# [INSTRUCTIONS TO FOLLOW]
Retype, word for word, the line holding "This screenshot has height=398, width=597." and each line after it down to the end of the data; pictures are not copied.

# [RECORDS PROVIDED]
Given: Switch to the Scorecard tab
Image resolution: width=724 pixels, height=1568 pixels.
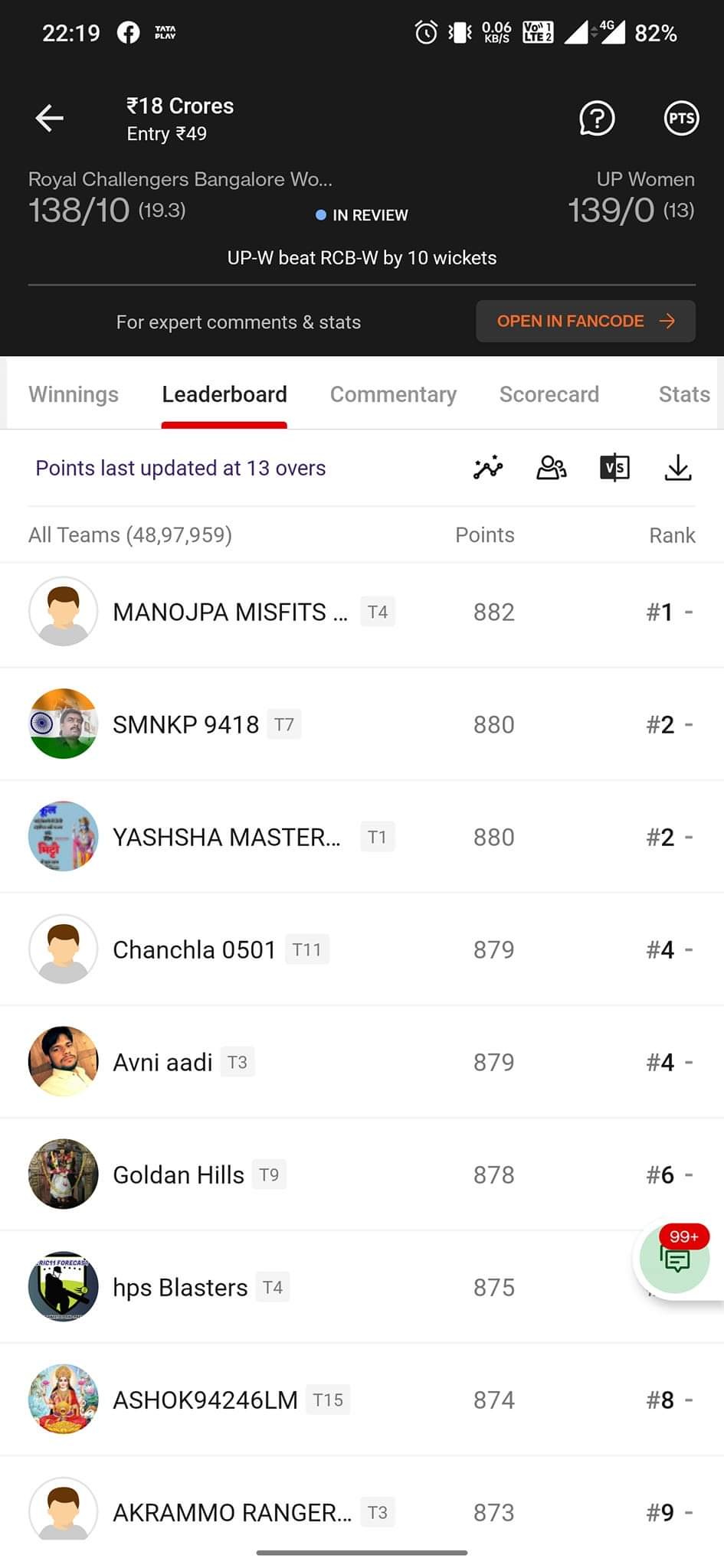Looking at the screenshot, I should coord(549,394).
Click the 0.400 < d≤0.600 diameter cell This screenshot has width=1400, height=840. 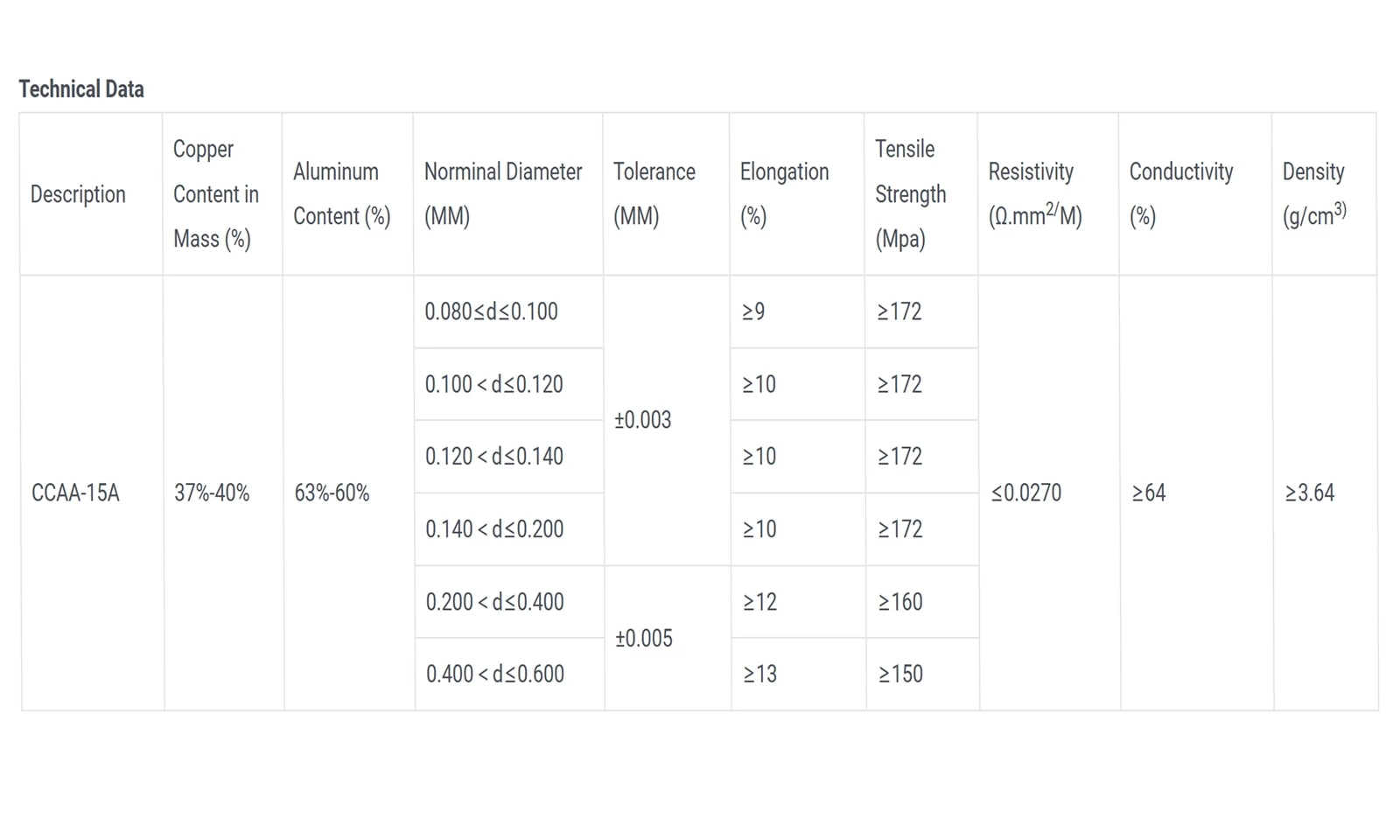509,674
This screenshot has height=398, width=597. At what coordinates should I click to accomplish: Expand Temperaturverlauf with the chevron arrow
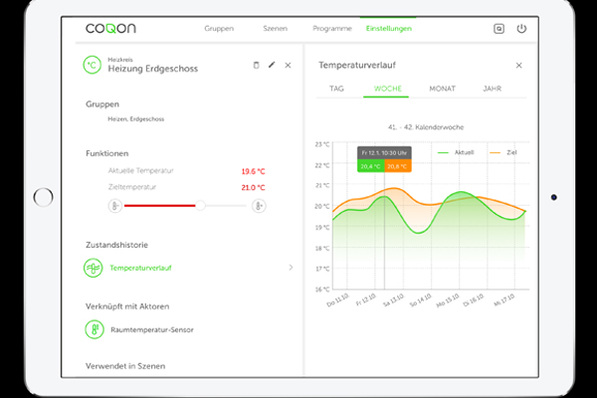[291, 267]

# [TASK ANSWER]
This screenshot has height=398, width=597. At what coordinates should I click to accomplish: Expand Temperaturverlauf with the chevron arrow
[291, 267]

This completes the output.